User characteristics, and something called demographic segmentation, is a key way online advertising targets you. User characteristics are any of your qualities, from your gender and age to what car you drive and the pets you own. These user characteristics lead to the advertising concept of demographic segmentation, in which companies can buy lists of really specific people.
Are you a 25-year-old white man with one dog, a full-time job as an auto tech, and an apartment rental in a “transitional” neighborhood? We have just the plaid shirt for you.
Mapping user location data

If you’ve used GPS in your smartphone or any of the hyperlocal dating apps, you’ve leveraged location data to your advantage—at least for now.
How does your phone know where you are? Cellphone towers ping your phone when you’re nearby. In your home, your Wi-Fi network is likely hardcoded with your location. That’s also true of any Wi-Fi network you hop into or onto during your errands, at school, at work, and so forth.

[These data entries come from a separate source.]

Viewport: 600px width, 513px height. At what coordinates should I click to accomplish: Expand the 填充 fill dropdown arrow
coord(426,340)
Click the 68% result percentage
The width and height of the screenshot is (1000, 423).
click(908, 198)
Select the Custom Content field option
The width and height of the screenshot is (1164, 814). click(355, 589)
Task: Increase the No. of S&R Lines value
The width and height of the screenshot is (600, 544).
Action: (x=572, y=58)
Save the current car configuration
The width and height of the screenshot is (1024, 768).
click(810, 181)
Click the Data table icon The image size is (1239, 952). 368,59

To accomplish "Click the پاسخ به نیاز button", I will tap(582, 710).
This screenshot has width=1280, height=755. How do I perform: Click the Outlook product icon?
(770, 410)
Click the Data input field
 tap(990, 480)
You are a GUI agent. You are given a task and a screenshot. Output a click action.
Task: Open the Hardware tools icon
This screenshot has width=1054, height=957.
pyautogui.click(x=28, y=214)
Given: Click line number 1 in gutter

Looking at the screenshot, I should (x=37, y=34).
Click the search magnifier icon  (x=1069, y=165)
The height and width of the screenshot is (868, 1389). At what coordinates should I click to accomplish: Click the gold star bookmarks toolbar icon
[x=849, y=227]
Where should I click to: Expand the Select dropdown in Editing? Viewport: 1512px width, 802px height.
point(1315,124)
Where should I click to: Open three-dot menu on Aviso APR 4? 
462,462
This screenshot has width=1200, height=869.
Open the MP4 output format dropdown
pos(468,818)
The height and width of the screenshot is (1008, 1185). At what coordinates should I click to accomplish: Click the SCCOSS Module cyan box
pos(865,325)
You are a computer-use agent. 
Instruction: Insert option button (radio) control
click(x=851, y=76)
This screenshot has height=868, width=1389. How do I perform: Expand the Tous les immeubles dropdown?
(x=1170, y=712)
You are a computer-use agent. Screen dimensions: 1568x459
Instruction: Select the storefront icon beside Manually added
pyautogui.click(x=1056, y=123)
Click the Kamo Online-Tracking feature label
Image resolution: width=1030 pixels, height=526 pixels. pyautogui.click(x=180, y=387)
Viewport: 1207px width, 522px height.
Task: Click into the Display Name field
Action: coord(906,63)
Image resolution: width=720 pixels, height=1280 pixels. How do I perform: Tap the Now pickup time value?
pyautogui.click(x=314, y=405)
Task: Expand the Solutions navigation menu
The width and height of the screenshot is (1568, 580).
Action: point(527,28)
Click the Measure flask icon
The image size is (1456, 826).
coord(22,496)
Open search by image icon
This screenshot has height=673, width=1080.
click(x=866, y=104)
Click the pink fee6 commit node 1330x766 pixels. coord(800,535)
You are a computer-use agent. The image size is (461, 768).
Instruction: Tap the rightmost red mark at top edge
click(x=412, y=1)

After that, GPS can pinpoint your phone to an alarmingly small area as you carry it around, so not just in your home but in one corner of one room.
Matching new users to known customers who look and act in similar ways

Some items on this list are not very surprising, or we’re used to being told about them so they don’t seem as insidious and scary as they once did. But people are likely still surprised by the depths that companies will go to in order to better advertise to you. Your favorite clothing store, for example, might put together a complete data “picture” of you: what you’ve purchased from them, what size you shop for, where your address is, and more. Then they can reverse engineer someone just like you and buy a demographically matching list.
Anything can be filtered until just the exact desired customer base remains, and then they buy the ads.
IP address targeting by network connection

How much do you know about your IP address? Many of us are old enough to remember a time when connecting to the internet required knowing a specific IP address and typing it into our PC settings.
Today, the router you likely have in your home has a hard-coded IP address whose number values reflect where you are as well as which “node” you have on your local network. That information may be for sale to different companies because, with the right technology, they can use some IP addresses in order to infer the rest—and guess where you live. Apple is among the tech companies pushing back on IP targeting of this nature by masking IP addresses in its proprietary browser Safari.